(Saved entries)
+--

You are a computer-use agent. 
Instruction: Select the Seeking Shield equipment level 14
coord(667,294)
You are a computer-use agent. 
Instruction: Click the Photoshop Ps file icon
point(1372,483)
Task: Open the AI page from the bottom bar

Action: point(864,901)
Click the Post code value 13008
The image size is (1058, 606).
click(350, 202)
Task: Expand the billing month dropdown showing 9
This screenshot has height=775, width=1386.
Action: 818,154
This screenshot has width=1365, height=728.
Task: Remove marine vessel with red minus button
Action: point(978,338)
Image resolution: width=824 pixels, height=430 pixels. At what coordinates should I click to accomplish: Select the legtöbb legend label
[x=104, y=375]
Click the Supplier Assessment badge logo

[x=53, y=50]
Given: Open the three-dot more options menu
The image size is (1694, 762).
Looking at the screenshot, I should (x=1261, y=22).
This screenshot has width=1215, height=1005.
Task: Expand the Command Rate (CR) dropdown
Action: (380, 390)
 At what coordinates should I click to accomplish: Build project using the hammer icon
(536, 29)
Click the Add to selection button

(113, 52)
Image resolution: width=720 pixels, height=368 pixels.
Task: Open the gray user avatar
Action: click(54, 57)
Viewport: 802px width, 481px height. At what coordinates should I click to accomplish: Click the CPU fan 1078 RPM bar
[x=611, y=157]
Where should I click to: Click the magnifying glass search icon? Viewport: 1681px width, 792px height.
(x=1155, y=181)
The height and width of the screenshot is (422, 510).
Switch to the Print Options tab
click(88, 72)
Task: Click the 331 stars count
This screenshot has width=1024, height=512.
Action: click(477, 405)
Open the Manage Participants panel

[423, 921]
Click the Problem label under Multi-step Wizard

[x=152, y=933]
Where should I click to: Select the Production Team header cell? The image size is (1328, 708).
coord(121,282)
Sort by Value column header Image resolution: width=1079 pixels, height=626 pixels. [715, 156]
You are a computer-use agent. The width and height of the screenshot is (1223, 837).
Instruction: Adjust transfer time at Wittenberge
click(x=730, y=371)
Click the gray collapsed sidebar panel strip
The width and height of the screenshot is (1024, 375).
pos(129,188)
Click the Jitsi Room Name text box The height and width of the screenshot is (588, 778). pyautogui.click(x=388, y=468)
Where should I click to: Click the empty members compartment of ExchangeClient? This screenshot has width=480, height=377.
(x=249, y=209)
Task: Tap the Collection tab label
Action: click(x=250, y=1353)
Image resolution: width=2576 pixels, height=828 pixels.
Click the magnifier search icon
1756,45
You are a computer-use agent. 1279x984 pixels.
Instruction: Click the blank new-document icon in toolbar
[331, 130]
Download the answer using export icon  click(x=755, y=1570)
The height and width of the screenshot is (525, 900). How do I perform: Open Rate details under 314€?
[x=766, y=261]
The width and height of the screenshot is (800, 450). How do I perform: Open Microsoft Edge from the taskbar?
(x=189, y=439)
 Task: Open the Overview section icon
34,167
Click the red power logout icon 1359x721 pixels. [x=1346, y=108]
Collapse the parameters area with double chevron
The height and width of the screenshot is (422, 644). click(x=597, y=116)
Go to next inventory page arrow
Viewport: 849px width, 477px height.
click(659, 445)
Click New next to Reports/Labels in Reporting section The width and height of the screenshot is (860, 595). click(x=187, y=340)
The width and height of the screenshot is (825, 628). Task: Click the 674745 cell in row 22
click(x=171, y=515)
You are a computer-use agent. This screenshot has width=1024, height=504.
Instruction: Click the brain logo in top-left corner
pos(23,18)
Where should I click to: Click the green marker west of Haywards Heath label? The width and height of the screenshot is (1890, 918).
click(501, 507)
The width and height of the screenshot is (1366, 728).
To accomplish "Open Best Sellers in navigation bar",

+--

■ Assigned task ■
Only lines holding the string "computer" are wanted; gather each one from the entries above.

■ Exercise answer ■
You are a computer-use agent. 
You are a computer-use agent. 
You are a computer-use agent. The width and height of the screenshot is (1223, 837).
You are a computer-use agent. 1279x984 pixels.
You are a computer-use agent. This screenshot has width=1024, height=504.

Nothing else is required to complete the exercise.